Replicon	Length (bp)	Topology	G+C content (%)	Coverage (×) for:		No. of biosynthetic locia
				Nanopore data	Illumina data
chr	7,340,101	Circular	41.4	298	39	18
pNsp_a	337,072	Circular	41.6	397	54	1
pNsp_b	325,114	Circular	40.9	330	43	1
pNsp_c	219,529	Circular	41.0	314	41	1
pNsp_d	65,222	Linear	41.8	314	62	1
pNsp_e	57,504	Circular	42.5	418	48	0
pNsp_f	56,077	Linear	41.7	528	98	0
pNsp_g	54,032	Circular	42.3	503	70	0
pNsp_h	49,561	Circular	39.6	361	61	0
pNsp_i	40,105	Circular	41.2	663	103	0
pNsp_j	38,437	Circular	41.4	450	94	0
pNsp_k	36,221	Circular	40.7	341	74	0
pNsp_l	34,754	Circular	42.0	349	64	0

According to antiSMASH.

An antiSMASH v5.0.0 (20) analysis revealed a distinctive secondary metabolome comprising 22 loci.
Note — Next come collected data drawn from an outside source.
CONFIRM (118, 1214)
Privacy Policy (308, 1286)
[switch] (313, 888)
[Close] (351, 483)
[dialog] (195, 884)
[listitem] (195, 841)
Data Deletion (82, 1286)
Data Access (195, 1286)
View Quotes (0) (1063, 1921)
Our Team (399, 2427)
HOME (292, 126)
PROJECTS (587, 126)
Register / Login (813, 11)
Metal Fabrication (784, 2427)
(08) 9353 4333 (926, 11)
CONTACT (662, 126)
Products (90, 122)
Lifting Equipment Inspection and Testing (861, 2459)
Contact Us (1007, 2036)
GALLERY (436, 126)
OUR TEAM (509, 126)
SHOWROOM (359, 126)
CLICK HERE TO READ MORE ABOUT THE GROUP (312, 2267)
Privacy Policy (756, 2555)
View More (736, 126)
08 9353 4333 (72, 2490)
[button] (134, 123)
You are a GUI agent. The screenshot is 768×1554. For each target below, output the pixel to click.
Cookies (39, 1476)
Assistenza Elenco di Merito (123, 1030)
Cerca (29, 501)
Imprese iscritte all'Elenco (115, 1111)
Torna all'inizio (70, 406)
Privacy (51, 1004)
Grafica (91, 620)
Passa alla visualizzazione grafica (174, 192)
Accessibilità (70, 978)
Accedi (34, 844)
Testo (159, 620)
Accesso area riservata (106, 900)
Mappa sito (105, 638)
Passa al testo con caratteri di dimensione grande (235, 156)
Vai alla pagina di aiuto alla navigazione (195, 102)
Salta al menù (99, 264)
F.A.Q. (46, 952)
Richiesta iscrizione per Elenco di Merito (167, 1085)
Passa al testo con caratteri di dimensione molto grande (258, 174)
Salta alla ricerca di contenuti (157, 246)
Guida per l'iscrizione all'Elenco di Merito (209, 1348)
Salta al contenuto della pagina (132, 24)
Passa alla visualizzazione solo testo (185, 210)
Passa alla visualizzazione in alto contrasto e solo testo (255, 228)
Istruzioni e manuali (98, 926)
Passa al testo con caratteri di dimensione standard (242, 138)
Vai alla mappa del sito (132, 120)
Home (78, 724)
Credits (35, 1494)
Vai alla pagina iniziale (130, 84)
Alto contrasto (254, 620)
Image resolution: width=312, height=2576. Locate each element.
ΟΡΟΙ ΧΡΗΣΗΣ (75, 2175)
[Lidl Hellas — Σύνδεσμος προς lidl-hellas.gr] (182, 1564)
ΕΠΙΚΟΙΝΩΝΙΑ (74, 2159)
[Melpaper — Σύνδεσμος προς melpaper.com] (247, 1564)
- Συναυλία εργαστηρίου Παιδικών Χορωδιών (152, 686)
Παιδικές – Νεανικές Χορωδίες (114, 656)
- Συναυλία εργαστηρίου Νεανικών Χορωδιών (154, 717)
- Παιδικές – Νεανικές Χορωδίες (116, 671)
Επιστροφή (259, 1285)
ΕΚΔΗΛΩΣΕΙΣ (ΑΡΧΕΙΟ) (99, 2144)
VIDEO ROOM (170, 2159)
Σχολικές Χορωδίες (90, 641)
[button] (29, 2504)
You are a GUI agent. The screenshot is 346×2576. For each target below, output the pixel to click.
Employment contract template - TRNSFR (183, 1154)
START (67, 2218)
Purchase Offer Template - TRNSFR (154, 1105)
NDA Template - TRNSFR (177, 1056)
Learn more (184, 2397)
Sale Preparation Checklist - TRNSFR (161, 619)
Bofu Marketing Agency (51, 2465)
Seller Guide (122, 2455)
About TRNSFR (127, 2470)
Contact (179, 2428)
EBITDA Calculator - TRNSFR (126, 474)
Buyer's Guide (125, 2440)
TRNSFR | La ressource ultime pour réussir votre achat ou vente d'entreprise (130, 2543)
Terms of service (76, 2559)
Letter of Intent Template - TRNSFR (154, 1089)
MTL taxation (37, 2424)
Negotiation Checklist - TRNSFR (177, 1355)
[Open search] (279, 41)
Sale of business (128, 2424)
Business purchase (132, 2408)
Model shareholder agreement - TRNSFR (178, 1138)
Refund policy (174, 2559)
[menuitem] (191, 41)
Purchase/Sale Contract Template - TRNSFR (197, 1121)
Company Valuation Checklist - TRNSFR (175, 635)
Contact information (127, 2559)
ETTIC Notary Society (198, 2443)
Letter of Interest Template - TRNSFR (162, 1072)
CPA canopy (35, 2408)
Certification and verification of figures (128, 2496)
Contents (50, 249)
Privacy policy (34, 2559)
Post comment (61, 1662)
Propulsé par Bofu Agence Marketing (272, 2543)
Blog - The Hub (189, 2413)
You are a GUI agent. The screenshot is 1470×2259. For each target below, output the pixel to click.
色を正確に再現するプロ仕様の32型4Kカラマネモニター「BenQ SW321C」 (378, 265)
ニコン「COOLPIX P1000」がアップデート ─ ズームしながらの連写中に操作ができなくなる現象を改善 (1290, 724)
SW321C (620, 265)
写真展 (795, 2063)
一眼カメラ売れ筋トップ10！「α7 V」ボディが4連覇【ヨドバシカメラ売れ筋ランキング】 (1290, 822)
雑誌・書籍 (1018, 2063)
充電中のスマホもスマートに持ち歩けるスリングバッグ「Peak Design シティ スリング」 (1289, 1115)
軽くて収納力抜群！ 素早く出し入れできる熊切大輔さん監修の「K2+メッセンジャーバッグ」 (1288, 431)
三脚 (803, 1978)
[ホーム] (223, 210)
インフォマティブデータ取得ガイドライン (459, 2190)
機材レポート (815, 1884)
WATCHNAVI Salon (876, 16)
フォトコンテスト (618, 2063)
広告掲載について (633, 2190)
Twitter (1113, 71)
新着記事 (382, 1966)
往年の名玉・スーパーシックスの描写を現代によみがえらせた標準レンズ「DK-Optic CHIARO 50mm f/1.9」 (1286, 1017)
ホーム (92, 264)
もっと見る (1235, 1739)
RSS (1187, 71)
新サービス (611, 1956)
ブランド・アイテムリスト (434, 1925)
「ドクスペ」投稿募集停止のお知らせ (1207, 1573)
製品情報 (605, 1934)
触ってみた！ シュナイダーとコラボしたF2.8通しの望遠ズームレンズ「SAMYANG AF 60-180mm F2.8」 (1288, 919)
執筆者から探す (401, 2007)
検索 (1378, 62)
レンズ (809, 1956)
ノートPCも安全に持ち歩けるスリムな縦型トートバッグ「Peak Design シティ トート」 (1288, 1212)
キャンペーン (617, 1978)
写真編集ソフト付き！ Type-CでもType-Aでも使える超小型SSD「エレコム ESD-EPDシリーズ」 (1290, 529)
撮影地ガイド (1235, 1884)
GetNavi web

Interestingly, the cryptophycin locus (7) resides on plasmid pNsp_c, flanked by transposase genes. Moreover, the analysis indicated that the strain is capable of anabaenopeptin biosynthesis (21).

Data availability.

The annotated nucleotide sequences of the chromosome and the 12 plasmids of Nostoc sp. strain ATCC 53789 have been deposited at GenBank under the accession numbers CP046703, CP046704, CP046705, CP046706, CP046707, CP046708, CP046709, CP046710, CP046711, CP046712, CP046713, CP046714, and CP046715. The raw data are available in the SRA under the accession numbers SRR10969384 and SRR10969385.